The World Health Organization, Infectious Diseases Society of America (IDSA), and NIH do not currently recommend use of CCP in COVID-19 infected or exposed patients, including immunocompromised patients, outside clinical trials. The initial EUA issued by the FDA remains active, but was revised earlier in 2021 to limit CCP administration to hospitalized patients early after admission with high-titer units. Currently, CCP cannot be administered to outpatients, but given the more promising recent results for outpatient administration of high-titer CCP, a request to modify the EUA is being considered.

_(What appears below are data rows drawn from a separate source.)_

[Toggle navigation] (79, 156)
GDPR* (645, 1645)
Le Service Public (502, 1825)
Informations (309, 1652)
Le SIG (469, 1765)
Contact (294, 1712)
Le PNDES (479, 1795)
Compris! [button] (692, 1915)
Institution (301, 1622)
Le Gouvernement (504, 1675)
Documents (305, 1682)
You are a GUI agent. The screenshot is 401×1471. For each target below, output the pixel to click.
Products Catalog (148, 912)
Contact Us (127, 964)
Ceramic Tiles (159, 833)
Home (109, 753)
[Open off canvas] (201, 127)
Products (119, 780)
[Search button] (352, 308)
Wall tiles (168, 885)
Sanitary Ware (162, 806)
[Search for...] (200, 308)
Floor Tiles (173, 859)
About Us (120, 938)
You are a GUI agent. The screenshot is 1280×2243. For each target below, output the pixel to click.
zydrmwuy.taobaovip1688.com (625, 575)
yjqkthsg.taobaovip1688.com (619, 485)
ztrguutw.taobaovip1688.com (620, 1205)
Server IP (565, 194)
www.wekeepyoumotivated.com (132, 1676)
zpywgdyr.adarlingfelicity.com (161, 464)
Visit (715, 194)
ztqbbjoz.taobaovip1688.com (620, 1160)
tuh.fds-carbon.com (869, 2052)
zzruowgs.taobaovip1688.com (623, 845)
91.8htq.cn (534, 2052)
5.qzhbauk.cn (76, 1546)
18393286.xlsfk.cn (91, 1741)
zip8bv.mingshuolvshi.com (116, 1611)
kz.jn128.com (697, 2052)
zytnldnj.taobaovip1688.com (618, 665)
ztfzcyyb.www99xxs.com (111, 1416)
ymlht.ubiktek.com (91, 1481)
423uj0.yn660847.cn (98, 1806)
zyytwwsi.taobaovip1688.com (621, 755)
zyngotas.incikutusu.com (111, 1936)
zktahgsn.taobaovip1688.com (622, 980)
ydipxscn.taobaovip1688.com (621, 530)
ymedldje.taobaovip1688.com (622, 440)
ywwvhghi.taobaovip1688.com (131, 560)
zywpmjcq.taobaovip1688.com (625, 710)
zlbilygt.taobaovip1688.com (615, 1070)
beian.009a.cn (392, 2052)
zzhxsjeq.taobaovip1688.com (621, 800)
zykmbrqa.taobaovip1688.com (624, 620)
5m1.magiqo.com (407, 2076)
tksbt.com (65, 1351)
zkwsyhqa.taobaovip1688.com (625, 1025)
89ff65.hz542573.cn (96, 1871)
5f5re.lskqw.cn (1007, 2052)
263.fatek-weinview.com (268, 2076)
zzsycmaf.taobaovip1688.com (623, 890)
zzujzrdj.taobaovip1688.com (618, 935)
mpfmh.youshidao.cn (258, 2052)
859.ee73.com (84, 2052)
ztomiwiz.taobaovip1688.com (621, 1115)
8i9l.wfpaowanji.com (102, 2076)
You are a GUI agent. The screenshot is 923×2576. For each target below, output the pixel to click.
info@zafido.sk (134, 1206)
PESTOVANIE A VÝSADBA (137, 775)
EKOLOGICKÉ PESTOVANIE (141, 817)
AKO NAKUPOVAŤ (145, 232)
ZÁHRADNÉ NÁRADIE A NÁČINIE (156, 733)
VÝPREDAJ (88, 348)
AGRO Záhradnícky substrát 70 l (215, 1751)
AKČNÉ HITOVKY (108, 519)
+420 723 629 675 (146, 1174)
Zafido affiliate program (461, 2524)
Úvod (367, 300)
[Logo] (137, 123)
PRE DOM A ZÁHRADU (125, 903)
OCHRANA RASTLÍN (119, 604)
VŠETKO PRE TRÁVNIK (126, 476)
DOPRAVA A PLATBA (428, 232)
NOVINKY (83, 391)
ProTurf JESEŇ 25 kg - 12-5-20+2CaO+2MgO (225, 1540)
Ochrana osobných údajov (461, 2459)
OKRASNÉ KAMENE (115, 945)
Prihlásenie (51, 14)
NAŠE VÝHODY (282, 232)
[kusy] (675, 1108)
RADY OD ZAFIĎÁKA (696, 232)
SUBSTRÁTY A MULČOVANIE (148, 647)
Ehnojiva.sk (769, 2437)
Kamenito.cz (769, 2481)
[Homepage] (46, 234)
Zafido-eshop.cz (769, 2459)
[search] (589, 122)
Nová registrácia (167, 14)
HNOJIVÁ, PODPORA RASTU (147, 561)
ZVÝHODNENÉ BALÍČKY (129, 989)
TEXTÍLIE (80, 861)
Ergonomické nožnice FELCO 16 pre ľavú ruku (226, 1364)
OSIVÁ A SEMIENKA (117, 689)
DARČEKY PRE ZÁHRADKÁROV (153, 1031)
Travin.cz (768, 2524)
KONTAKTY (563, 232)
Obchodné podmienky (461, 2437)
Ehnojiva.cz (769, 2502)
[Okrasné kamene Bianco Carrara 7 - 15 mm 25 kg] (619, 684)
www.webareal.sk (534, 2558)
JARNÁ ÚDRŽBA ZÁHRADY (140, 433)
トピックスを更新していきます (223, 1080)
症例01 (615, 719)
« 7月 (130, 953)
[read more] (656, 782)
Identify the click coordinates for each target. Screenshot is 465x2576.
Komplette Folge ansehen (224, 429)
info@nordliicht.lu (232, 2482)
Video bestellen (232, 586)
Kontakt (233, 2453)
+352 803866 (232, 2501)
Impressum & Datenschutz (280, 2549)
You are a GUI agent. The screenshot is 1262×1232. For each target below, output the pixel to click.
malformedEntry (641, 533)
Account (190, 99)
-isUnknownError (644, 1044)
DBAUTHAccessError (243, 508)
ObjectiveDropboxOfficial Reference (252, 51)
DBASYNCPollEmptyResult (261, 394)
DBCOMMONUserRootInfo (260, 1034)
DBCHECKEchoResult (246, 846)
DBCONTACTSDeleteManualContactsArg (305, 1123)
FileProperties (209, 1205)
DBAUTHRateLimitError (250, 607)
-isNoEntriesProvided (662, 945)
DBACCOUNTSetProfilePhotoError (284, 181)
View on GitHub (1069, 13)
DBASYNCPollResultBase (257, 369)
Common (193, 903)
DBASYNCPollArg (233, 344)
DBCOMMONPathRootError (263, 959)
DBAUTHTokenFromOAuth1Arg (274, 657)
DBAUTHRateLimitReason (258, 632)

The evolution of mutant strains such as Delta and Omicron, resistant to the most widely available anti-spike monoclonal antibodies (see above), and the lack of availability of monoclonal antibodies in many countries worldwide have the potential to rekindle use of CCP. On one hand, evidence that patients who were previously infected with earlier strains of SARS-CoV-2 can develop disease from new strains such as Omicron suggests that CCP units collected following recovery from strains prevalent earlier in the pandemic may have little activity. Conversely, polyclonal antibody responses theoretically have advantages over monoclonal antibodies in terms of retaining activity against evolving mutants. Units of CCP collected from fully vaccinated individuals who have had a recent Omicron or other variant infection likely contain extremely high titers of antibodies and deserve further study.